City Council Speaker Melissa Mark-Viverito maintains she has been “transparent and responsible” to her colleagues after she announced that a package of police reform bills known as the Right to Know Act would be instead be handled by the NYPD—insisting that she wanted hear colleagues to hear it from her first.
In a meeting with Council members last Thursday, the speaker told her colleagues that the long-stalled act—which would require the city’s police officers to identify themselves when stopping an individual and to let that person know that they have the right to refuse a search if the officer does not have probable cause—would not go before the Council but rather would be handled internally by the police department, despite having a sufficient number of sponsors to pass.
The speaker was defensive when asked why she announced and finalized the deal without the sponsors’ support and why she held deliberations on the bill last Thursday—in the doldrums of summer and without the sponsors present.
“Let me be clear: I’m extremely transparent and responsible to my workers,” Mark-Viverito said. “The sponsors of the bills have been consistently engaged. Any time we’ve had a conversation with the administration, any time that we’ve talked about the bill…we have facilitated meetings between sponsors of the bills and representatives of the administration.”
She stressed that she wanted to inform her fellow Council members in a closed-door meeting last week so that they do not discover it in the press.
“I thought it was important that instead of my members hearing about that conversation in the media that I had a responsibility to have the conversation within the Democratic conference and let them know about the conversation with the advocates,” Mark-Viverito said at an unrelated press conference where the Mayor Bill de Blasio signed into law three bills increasing access to feminine hygiene products. “If members chose to engage the media and share private conversations, it forced a situation where I had to uncover what it was that we were engaged in.”
In May, the Young Women’s Initiative Mark-Viverito created recommended adopting the act’s proposed policies despite the fact that she had not yet taken a position on the act. But even then it’s main sponsor was skeptical the bill would get anywhere. It did not go to the floor for a vote despite its high number of sponsors—and despite promises that rules reform would make the council more democratic under Mark-Viverito than it was for the months former Speaker Christine Quinn stalled votes on earlier police reform bills.

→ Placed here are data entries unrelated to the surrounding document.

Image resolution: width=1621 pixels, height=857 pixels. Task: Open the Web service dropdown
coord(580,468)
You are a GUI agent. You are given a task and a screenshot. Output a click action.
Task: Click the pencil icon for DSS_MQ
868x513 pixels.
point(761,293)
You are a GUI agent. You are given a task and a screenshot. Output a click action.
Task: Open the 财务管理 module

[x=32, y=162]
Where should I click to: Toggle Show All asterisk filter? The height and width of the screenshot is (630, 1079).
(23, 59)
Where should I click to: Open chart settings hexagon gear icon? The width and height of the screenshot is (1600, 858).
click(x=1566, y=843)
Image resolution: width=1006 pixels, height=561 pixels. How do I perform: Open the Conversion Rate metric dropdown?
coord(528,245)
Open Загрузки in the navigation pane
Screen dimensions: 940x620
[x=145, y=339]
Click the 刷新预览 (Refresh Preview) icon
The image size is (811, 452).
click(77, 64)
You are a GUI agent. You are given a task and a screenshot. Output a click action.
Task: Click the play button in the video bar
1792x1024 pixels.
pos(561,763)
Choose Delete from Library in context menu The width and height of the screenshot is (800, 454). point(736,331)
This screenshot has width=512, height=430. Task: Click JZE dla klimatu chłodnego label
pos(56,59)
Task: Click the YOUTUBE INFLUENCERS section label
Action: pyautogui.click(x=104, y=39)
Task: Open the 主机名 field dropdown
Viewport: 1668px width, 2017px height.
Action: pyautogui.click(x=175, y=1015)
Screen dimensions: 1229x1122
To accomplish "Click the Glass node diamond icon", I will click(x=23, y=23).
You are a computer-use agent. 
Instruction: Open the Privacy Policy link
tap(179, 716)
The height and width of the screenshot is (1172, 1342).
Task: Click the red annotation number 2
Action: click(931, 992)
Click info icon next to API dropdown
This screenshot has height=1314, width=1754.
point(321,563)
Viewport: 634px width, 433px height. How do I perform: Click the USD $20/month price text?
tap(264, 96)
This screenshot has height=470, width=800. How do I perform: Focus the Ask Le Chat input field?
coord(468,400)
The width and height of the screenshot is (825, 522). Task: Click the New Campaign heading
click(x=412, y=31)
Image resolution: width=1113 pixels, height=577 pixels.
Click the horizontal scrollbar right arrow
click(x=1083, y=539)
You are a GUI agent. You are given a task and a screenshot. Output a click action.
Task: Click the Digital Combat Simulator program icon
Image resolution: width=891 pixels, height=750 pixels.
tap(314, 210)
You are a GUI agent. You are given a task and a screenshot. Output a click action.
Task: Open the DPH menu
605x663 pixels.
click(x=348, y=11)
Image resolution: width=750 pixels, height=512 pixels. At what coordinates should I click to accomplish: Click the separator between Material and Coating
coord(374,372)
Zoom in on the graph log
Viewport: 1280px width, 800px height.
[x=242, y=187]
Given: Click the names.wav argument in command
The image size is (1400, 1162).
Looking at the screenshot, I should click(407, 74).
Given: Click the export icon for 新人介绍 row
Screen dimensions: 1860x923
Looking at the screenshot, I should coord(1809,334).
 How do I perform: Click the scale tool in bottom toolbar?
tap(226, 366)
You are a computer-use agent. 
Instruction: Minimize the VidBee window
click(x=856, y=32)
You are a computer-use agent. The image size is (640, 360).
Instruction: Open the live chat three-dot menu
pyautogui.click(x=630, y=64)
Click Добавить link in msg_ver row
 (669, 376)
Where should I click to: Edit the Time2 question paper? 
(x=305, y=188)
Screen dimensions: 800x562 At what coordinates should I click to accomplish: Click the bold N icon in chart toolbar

The act has been deadlocked since the Council held hearings on them. Other factors that contributed to the impasse over the bill included the mayor’s reservations about the act and Police Commissioner Bill Bratton’s vocal opposition to it.
Mark-Viverito said she is receptive to the concerns of protesters but noted that the NYPD is supportive of proposed changes, including changes to training.
“We’re at a point now where yes, I understand there’s disappointment,” she said. “I understand that there are people protesting on the steps. I hear them. We clearly said that legislation is not off the table, it was not closed to legislation. There’s a partnership and a willingness of the NYPD to start embracing these changes right now.”
When the mayor was public advocate, he insisted that the anti stop-and-frisk Community Safety Act deserved a vote before the Council regardless of the position of Quinn. But he argued that was a different situation.
He noted that then Mayor Michael Bloomberg and then Police Commissioner Ray Kelly were unreceptive to various reforms.
“The then current mayor was resisting and the current police commissioner at the time, they were resisting any number of changes…they resisted changes in stop-and-frisk,” de Blasio said.